Researchers at Rice university for the first time ever have created "Nanocar" from a single molecule with a chassis, axles and four buckyballs for
wheels. They used STM's to verify the rolling motion.
www.betterhumans.com...
"The synthesis and testing of nanocars and other molecular machines is providing critical insight in our investigations of bottom-up molecular
manufacturing," says James M. Tour, one of two lead researchers on the project. "We'd eventually like to move objects and do work in a controlled
fashion on the molecular scale, and these vehicles are great test beds for that. They're helping us learn the ground rules."
According to this News Release ...
The nanocar consists of a chassis and axles made of well-defined organic groups with pivoting suspension and freely rotating axles. The wheels are
buckyballs, spheres of pure carbon containing 60 atoms apiece. The entire car measures just 3-4 nanometers across, making it slightly wider than a
strand of DNA. A human hair, by comparison, is about 80,000 nanometers in diameter…
"It's fairly easy to build nanoscale objects that slide around on a surface," Kelly said. "Proving that we were rolling—not slipping and
sliding—was one of the most difficult parts of this project."
To do that, Kelly and graduate student Andrew Osgood measured the movement of the nanocars across a gold surface. At room temperature, strong
electrical bonds hold the buckyball wheels tightly against the gold, but heating to about 200 degrees Celsius frees them to roll. To prove that the
cars were rolling rather than sliding, Kelly and Osgood took STM images every minute and watched the cars progress. Because nanocars' axles are
slightly longer than the wheelbase—the distance between axles—they could determine the way the cars were oriented and whether they moved
perpendicular to the axles.

- _Input data_
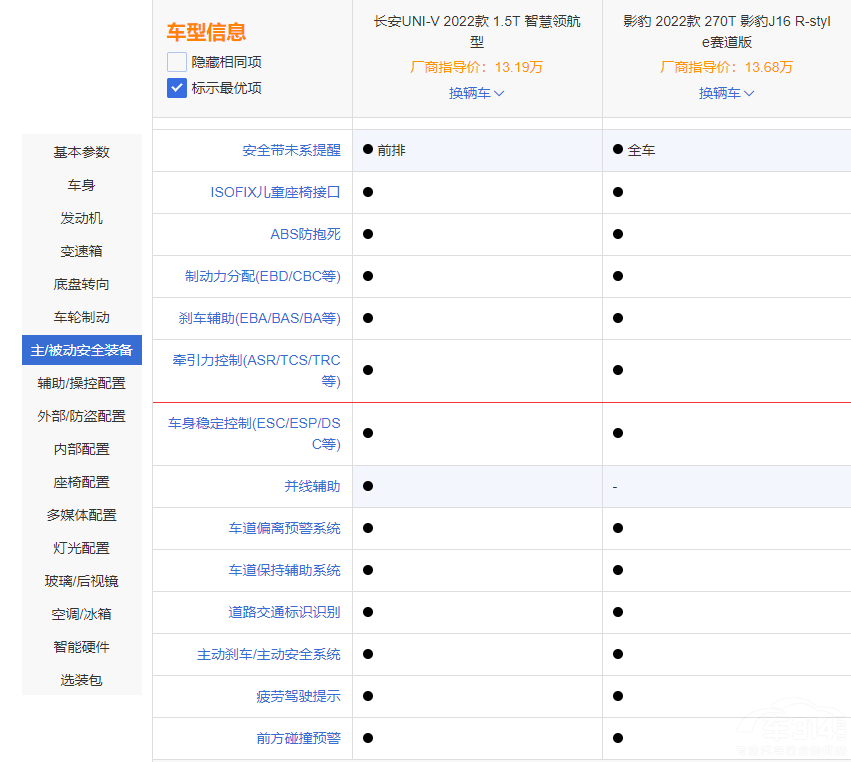Select 主/被动安全装备 highlighted tab

pos(82,350)
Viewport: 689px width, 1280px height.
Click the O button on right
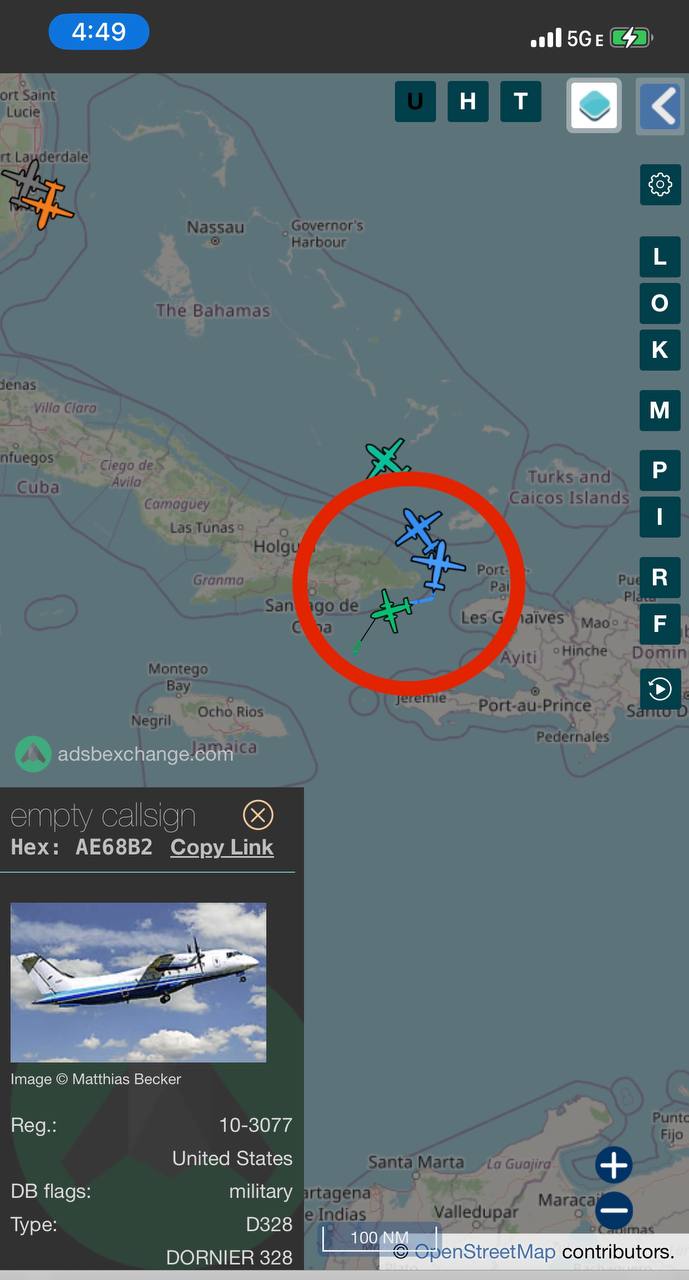660,304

- _Work request 1_
Quote the nanocar passage between "www.betterhumans.com..." and "News Release ...", inclusive.
- _Work request 2_
Extend the nanocar passage past its final sentence, writing on from the point where it stops.
The listing was taken from a separate source and has no connection to the nanocar passage.

- _Answer area 1_
www.betterhumans.com...
"The synthesis and testing of nanocars and other molecular machines is providing critical insight in our investigations of bottom-up molecular
manufacturing," says James M. Tour, one of two lead researchers on the project. "We'd eventually like to move objects and do work in a controlled
fashion on the molecular scale, and these vehicles are great test beds for that. They're helping us learn the ground rules."
According to this News Release ...

- _Answer area 2_
In addition, Kelly's team found a way to grab the cars with an STM probe tip and pull them. Tests showed it was easier to drag the cars in the
direction of wheel rotation than it was to pull them sideways.
Synthesis of the nanocars also produced major challenges. Tour's research group spent almost eight years perfecting the techniques used to make
them. Much of the delay involved finding a way to attach the buckyball wheels without destroying the rest of the car. Palladium was used as a catalyst
in the formation of the axle and chassis, and buckyballs had a tendency to shut down the palladium reactions, so finding the right method to attach
the wheels involved a good bit of trial and error.

This is a HUGE step towards Drexlerian Molecular Manufacturing, in a little under 10 years we went from spelling out I.B.M. in Xenon atoms to this! We
really need to start discussion the ethical, societal and technological implications of this right now as it's clearly closer then anyone suspects.
Allot of obstacles are still there to be dealt with but if we continue at this pace those obstacles could become moot very soon indeed.